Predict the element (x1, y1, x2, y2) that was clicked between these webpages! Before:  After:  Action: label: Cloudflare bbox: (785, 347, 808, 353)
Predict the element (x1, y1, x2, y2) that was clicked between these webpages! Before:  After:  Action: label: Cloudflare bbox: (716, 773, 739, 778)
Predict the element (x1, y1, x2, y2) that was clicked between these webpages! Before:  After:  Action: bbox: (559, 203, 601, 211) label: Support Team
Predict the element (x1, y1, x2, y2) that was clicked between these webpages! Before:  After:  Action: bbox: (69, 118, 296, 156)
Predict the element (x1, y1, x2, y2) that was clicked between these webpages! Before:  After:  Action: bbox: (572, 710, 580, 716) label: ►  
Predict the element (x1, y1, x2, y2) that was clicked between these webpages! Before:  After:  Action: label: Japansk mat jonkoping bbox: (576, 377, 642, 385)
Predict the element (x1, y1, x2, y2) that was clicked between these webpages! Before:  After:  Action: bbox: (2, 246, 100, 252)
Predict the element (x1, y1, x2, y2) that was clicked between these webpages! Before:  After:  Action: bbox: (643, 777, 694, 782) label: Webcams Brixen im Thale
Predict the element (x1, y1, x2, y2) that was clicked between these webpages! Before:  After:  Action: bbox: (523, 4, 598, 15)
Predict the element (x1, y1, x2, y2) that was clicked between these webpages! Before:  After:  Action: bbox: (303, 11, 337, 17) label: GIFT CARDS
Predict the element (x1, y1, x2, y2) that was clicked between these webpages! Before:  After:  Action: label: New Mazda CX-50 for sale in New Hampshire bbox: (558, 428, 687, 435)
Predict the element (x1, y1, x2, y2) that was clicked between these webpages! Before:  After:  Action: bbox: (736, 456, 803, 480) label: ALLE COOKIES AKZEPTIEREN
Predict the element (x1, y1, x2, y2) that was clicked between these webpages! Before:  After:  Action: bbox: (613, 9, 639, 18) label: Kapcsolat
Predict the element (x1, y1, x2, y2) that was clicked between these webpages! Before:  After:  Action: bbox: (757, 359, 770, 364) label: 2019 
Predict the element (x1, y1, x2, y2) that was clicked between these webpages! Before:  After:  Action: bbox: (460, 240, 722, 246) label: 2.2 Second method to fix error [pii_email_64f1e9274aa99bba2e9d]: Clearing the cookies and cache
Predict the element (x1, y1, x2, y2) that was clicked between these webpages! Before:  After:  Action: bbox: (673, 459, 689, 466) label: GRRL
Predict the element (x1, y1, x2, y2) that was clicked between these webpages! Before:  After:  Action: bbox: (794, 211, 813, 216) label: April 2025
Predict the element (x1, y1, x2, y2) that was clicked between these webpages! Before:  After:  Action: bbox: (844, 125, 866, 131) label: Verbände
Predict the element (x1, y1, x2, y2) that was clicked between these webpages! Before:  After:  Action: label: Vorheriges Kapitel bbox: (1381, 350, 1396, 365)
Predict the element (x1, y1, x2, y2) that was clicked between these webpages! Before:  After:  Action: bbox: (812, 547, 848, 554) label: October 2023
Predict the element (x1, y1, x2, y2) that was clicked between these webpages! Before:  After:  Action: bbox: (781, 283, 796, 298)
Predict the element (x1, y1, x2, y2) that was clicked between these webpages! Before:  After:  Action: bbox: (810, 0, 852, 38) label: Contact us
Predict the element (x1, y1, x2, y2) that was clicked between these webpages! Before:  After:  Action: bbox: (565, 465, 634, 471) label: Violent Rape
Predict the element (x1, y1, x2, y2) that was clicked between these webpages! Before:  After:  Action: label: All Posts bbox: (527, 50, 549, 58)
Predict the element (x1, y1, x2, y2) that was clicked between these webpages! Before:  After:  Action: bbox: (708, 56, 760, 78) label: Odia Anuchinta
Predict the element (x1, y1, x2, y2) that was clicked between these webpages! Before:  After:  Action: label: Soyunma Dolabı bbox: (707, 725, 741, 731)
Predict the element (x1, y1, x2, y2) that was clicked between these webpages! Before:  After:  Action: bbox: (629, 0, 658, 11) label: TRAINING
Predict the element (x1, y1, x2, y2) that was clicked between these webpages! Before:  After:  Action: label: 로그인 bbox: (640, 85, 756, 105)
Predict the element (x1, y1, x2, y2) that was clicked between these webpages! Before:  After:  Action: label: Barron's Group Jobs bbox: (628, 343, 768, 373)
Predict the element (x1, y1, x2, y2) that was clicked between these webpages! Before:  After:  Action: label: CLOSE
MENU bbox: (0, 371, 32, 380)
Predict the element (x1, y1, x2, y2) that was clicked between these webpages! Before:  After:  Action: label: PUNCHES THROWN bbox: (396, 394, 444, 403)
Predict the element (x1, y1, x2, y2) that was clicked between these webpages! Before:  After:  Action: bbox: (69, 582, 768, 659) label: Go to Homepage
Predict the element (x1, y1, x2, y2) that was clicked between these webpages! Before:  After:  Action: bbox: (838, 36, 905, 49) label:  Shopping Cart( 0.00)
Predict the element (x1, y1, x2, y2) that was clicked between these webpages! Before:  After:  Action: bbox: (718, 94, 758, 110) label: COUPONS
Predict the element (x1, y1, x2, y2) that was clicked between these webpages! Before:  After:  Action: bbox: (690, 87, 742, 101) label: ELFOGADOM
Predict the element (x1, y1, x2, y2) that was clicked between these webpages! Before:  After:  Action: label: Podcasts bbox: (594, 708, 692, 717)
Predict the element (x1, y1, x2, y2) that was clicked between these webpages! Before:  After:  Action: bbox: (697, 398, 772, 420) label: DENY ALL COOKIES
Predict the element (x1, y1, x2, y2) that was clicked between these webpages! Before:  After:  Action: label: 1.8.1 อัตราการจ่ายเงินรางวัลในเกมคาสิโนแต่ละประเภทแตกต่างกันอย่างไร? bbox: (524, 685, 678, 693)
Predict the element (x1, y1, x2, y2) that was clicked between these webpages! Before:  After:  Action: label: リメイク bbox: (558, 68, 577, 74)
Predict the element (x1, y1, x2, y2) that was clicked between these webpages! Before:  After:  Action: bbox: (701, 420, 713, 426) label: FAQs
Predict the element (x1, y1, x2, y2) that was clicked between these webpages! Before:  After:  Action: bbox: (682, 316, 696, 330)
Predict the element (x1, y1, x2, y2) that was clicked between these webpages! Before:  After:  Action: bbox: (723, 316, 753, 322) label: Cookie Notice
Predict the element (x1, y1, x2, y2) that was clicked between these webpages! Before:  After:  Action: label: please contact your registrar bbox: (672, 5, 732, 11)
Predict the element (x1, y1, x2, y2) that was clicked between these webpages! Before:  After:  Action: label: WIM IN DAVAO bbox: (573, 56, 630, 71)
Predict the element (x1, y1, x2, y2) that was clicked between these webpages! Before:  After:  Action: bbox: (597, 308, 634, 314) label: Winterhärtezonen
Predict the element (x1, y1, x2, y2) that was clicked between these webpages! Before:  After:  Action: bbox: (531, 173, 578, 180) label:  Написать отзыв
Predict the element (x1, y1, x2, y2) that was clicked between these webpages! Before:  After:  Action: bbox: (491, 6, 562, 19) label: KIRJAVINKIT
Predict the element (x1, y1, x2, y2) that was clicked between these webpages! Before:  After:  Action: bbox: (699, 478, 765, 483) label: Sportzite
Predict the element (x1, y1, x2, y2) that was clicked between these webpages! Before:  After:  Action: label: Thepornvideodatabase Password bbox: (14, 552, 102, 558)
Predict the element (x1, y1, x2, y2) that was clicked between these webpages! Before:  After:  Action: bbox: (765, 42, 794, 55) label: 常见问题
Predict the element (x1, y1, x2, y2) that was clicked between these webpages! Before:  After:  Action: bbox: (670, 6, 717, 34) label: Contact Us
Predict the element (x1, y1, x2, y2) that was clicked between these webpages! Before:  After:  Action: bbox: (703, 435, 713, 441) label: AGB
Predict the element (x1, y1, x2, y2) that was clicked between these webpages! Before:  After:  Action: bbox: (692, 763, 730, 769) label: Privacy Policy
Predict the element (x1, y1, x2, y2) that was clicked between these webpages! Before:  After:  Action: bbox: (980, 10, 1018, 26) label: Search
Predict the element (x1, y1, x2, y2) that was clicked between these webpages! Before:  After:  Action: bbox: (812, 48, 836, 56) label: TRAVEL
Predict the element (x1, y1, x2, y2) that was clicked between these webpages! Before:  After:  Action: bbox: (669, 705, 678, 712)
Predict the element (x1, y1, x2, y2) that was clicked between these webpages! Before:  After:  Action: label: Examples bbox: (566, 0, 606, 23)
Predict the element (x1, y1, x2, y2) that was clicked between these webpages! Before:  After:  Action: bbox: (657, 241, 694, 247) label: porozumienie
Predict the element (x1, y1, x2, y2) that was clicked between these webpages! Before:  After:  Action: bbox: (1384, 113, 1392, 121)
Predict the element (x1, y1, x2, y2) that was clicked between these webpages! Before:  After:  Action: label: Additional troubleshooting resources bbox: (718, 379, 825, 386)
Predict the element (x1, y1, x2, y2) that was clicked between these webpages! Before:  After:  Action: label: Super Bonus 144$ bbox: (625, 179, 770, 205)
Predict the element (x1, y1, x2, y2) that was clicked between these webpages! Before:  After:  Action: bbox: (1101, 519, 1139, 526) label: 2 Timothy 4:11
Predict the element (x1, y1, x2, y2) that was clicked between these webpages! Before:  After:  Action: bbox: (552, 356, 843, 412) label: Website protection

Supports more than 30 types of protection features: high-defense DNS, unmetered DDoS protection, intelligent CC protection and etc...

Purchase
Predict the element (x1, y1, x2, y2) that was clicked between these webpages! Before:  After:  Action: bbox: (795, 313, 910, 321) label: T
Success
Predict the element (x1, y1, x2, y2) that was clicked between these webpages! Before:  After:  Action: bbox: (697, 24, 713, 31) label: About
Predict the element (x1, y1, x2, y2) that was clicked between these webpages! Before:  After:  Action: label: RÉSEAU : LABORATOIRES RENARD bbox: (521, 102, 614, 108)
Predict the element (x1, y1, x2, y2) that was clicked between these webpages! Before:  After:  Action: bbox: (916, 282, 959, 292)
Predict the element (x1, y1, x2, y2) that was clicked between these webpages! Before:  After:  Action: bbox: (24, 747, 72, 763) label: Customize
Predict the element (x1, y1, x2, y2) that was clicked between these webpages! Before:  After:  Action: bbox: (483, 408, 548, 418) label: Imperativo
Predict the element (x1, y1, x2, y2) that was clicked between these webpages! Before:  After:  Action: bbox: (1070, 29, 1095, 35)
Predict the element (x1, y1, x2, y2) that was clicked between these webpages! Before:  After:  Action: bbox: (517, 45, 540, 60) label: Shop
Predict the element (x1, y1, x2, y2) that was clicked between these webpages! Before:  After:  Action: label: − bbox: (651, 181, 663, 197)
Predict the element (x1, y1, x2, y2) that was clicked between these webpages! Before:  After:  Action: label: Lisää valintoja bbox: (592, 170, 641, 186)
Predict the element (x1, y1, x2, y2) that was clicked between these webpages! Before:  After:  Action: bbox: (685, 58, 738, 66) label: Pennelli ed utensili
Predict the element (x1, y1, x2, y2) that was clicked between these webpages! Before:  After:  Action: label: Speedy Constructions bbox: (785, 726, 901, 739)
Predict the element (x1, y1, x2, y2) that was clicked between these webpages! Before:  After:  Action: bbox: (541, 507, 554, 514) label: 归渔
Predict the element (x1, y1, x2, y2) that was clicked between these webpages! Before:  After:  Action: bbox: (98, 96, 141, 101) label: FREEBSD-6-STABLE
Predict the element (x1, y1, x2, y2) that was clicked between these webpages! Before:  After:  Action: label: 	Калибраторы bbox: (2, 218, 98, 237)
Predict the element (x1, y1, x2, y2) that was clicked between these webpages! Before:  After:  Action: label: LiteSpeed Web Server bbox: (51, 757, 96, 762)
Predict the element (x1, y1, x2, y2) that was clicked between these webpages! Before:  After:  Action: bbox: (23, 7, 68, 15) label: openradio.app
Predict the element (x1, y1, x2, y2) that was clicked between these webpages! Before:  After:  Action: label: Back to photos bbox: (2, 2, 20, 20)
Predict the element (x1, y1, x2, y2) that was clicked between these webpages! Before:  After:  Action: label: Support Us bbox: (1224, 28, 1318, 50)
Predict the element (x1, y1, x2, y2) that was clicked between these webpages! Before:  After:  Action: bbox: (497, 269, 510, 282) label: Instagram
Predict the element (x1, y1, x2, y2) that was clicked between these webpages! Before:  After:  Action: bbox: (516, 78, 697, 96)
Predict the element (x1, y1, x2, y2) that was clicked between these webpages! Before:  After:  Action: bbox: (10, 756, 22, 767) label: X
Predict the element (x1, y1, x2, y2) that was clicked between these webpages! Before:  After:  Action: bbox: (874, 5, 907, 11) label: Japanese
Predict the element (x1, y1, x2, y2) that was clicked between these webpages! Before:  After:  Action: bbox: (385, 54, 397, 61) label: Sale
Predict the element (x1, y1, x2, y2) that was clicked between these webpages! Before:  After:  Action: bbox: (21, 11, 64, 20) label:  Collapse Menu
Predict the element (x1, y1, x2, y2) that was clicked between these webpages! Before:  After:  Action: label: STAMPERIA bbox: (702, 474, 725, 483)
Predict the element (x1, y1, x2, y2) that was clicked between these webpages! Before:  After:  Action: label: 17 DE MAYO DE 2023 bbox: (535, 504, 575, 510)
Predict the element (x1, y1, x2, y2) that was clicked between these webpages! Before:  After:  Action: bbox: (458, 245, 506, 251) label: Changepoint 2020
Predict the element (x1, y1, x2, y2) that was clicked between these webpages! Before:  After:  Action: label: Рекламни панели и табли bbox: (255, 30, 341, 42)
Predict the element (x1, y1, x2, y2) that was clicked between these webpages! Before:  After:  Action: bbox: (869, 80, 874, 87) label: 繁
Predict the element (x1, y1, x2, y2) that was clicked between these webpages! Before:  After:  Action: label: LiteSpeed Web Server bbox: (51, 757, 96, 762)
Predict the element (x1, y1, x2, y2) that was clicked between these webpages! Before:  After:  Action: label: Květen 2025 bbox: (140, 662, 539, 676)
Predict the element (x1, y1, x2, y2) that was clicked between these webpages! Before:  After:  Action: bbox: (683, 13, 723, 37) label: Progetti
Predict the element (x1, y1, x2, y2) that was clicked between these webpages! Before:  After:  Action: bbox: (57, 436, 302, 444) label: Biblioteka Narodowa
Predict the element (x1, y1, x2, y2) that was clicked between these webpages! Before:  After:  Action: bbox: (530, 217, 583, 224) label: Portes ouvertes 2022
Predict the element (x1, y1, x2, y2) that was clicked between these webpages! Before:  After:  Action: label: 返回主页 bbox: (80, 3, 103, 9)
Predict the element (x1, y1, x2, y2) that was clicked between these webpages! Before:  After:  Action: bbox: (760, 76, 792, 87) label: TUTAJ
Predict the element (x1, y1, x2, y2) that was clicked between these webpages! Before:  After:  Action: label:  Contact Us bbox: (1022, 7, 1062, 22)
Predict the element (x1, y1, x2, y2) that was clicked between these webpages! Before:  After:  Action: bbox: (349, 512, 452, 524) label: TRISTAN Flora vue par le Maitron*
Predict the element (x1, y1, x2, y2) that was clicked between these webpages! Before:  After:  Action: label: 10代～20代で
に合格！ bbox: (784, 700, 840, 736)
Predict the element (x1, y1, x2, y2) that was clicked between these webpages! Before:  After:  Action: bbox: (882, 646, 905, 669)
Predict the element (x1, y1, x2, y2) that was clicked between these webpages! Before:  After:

▶ **Written task**: Rewrite the entries from the line with "28, 1318, 50)" up to and including the line with "label: Changepoint 2020" as a two-column CSV with the headers text and answer. Give one row per entry, putting its text and its answer each in a single quoted field with any line breaks replaced by spaces.

▶ **Exercise answer**:
text,answer
"Predict the element (x1, y1, x2, y2) that was clicked between these webpages! Before:  After:","Action: label: Support Us bbox: (1224, 28, 1318, 50)"
"Predict the element (x1, y1, x2, y2) that was clicked between these webpages! Before:  After:","Action: bbox: (497, 269, 510, 282) label: Instagram"
"Predict the element (x1, y1, x2, y2) that was clicked between these webpages! Before:  After:","Action: bbox: (516, 78, 697, 96)"
"Predict the element (x1, y1, x2, y2) that was clicked between these webpages! Before:  After:","Action: bbox: (10, 756, 22, 767) label: X"
"Predict the element (x1, y1, x2, y2) that was clicked between these webpages! Before:  After:","Action: bbox: (874, 5, 907, 11) label: Japanese"
"Predict the element (x1, y1, x2, y2) that was clicked between these webpages! Before:  After:","Action: bbox: (385, 54, 397, 61) label: Sale"
"Predict the element (x1, y1, x2, y2) that was clicked between these webpages! Before:  After:","Action: bbox: (21, 11, 64, 20) label:  Collapse Menu"
"Predict the element (x1, y1, x2, y2) that was clicked between these webpages! Before:  After:","Action: label: STAMPERIA bbox: (702, 474, 725, 483)"
"Predict the element (x1, y1, x2, y2) that was clicked between these webpages! Before:  After:","Action: label: 17 DE MAYO DE 2023 bbox: (535, 504, 575, 510)"
"Predict the element (x1, y1, x2, y2) that was clicked between these webpages! Before:  After:","Action: bbox: (458, 245, 506, 251) label: Changepoint 2020"